TEXT EXCERPT -
- - - - -

December 13, 2022

By: Travis Watts, Director of Investor Development

Most of us are seeking some version of financial freedom, but what exactly does that mean? Financial freedom, or financial independence as I like to call it, is for the most part, subjectively defined in terms of your own life and/or financial goals. For me, financial freedom is defined as a financial status where I generate more passive income than I need to cover my living expenses. A financial status where you can stop trading your time for money, and work becomes an option, rather than an obligation. It’s a goal that arguably almost everyone aspires to. Yet the path to financial independence can feel elusive and overwhelming to many.  

So what is required to become financially free? How do you know when you’ve attained such a status?  

The answers to questions like these will be different for each person.  

For me, four fundamentals have helped me pave my path to my own financial goals and optimal lifestyle. I call these my “Four Pillars to Financial Independence,” and while these are unique to me and may or may not work for you, my hope is that it will lend you some motivation and insight to come up with your own path to achieving your financial goals and optimal lifestyle.     

 

Earn at Your Highest and Best Potential  

For my first pillar of financial independence, I’ve learned that it is essential for me to earn as much income (actively) as I can using my highest and best earning potential. I know, it sounds counterintuitive to the end goal, but the reality is, absent inherited wealth or a major windfall, the path to financial independence usually starts with active income. I define my highest and best earning potential as a factor of two things:  

  • My available time  
  • My hourly rate or salary 

In an ideal scenario, I always aim to make the most amount of money possible in the least amount of time. However, sometimes this isn’t always possible, for example when you are just starting out in your career or role. There may be only so much I can charge for my time, which is why I found that the best way to expand my earning potential is to expand my time. We all have 168 hours every week.  

Years ago, in the pursuit to financial independence, I was an active W2 employee in the oil and gas industry working literally 98 hours per week. I would work for 14 days in a row and 14 hours each day. I was determined to achieve financial freedom, so in the little spare time I had and my days off, I would flip homes to generate additional income. The extra income I made from flips was used to invest in long-term, buy and hold single-family rentals for cash flow. At that point in my life, my fullest potential was limited to the numbers of hours I could physically work. The same may be true for you.  

I want to be clear, I’m not saying that anyone should work 98 hours per week, but always think about where you may have additional hours because it could possibly be used to make additional income.  

Are there promotions that might be available in order to generate more income? Is it possible to pivot careers or companies to a position that pays better? Are consultant or self-employed jobs an option? These are things I’ve considered as an approach toward my end goal(s).

- - - - -

EXERCISE PROMPT - Transcribe verbatim the part of the financial independence article that opens with the words containing "By: Travis Watts, Director" and closes with "for each person.". Answer from the financial independence article alone and draw on nothing else.

- - - - -

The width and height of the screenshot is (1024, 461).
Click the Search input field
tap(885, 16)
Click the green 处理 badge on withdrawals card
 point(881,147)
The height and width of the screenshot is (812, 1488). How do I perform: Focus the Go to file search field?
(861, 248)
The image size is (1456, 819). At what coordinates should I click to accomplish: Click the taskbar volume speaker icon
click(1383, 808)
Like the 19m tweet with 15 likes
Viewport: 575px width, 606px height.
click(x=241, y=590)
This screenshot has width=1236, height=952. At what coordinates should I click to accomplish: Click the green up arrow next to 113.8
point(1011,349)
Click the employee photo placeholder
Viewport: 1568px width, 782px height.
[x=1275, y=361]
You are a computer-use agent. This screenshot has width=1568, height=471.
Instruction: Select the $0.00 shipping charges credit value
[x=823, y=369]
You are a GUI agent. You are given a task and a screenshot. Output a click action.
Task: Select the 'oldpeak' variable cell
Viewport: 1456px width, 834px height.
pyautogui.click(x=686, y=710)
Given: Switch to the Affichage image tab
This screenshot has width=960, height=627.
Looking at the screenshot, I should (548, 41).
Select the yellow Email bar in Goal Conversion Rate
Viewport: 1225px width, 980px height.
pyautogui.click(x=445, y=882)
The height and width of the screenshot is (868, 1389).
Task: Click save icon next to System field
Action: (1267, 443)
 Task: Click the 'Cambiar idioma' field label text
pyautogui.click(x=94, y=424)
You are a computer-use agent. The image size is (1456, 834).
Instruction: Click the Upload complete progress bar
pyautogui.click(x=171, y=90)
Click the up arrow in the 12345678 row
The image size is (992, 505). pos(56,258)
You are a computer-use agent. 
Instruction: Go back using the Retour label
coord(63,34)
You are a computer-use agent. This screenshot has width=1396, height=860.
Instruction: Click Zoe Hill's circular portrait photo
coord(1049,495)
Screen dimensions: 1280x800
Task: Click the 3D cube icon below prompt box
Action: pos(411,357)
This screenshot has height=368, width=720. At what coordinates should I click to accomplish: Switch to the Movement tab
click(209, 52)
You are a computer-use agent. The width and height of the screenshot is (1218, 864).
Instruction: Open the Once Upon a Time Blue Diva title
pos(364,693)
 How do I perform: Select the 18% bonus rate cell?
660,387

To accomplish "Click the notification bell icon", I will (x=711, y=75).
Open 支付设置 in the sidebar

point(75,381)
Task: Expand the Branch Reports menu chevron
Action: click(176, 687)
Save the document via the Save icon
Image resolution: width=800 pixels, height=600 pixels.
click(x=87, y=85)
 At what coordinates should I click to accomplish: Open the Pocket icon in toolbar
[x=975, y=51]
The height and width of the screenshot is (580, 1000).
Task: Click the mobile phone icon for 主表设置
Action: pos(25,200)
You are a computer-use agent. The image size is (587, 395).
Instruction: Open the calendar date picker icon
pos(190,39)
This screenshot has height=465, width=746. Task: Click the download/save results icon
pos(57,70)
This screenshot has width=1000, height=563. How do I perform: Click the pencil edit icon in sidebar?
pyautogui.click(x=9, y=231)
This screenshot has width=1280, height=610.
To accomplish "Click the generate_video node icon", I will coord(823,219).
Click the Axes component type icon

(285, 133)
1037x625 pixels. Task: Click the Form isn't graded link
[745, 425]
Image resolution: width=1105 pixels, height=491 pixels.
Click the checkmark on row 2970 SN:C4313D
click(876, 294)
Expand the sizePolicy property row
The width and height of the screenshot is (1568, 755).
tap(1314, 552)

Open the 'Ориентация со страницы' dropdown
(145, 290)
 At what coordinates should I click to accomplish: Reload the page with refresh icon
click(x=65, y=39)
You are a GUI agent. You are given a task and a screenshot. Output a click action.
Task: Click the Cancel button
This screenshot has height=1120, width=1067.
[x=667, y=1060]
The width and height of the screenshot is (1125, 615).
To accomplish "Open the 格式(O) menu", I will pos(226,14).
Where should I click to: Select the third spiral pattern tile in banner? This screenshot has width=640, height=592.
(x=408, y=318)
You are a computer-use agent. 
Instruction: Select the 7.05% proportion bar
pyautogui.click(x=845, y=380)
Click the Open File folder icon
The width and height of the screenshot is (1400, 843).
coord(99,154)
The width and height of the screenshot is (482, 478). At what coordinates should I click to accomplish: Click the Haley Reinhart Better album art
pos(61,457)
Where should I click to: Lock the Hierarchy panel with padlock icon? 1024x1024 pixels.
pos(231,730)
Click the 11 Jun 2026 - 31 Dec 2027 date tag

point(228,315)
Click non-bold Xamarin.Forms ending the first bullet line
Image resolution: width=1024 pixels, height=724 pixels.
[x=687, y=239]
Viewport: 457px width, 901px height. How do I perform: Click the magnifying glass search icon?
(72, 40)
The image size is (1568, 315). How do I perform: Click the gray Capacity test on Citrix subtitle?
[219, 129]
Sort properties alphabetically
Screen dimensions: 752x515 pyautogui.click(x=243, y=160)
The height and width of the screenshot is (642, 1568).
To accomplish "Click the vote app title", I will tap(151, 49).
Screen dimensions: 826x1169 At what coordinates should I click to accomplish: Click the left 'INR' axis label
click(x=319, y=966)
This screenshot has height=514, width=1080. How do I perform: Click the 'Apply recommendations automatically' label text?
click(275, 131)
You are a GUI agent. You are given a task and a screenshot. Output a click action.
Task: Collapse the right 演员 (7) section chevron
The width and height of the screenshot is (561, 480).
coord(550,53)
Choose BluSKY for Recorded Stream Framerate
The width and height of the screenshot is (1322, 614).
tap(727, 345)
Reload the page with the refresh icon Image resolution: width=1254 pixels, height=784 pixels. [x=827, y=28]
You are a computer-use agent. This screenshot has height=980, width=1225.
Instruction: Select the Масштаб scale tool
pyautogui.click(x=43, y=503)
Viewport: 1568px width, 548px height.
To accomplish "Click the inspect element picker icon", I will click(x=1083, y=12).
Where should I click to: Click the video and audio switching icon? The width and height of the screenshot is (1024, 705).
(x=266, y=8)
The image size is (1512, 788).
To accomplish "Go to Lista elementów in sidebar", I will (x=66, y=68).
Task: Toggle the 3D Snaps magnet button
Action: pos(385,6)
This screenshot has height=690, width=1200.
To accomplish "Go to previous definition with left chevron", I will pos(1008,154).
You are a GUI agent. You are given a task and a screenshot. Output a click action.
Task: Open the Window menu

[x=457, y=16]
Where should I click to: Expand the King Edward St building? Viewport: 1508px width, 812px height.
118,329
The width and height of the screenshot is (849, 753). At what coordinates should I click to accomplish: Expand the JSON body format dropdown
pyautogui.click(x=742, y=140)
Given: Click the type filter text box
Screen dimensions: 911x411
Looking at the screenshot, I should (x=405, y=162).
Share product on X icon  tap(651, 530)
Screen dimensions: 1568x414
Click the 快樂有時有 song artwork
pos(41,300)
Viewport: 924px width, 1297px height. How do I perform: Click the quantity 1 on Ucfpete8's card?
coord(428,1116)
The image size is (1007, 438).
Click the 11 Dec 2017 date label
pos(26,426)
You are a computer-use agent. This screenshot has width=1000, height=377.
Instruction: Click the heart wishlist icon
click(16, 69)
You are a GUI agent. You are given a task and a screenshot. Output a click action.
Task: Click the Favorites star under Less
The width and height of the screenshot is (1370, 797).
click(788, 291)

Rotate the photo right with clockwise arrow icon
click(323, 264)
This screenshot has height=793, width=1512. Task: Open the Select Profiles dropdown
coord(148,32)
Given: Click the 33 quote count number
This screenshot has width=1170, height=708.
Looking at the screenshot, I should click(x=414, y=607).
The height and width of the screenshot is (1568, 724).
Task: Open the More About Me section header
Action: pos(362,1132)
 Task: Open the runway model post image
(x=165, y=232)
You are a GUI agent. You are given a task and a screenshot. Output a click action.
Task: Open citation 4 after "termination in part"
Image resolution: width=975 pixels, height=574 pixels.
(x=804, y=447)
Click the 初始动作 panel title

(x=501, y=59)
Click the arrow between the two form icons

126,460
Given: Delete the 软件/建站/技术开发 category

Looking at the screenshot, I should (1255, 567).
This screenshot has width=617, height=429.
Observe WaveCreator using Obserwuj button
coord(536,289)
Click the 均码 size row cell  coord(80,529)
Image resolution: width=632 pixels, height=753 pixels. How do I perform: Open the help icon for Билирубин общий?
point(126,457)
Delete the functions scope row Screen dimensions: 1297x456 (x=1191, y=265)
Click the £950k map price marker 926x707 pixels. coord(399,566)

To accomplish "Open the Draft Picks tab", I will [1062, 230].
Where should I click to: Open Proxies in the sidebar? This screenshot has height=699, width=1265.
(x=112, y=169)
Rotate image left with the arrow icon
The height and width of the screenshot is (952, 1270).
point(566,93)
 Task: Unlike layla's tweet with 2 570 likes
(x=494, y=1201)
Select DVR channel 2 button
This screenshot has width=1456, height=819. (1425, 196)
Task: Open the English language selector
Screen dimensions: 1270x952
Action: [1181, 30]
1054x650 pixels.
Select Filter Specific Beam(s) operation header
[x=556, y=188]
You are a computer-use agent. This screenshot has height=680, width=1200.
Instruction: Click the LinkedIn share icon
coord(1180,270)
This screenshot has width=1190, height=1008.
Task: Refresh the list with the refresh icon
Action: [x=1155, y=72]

- - - - -

WRITTEN RESPONSE -
By: Travis Watts, Director of Investor Development

Most of us are seeking some version of financial freedom, but what exactly does that mean? Financial freedom, or financial independence as I like to call it, is for the most part, subjectively defined in terms of your own life and/or financial goals. For me, financial freedom is defined as a financial status where I generate more passive income than I need to cover my living expenses. A financial status where you can stop trading your time for money, and work becomes an option, rather than an obligation. It’s a goal that arguably almost everyone aspires to. Yet the path to financial independence can feel elusive and overwhelming to many.  

So what is required to become financially free? How do you know when you’ve attained such a status?  

The answers to questions like these will be different for each person.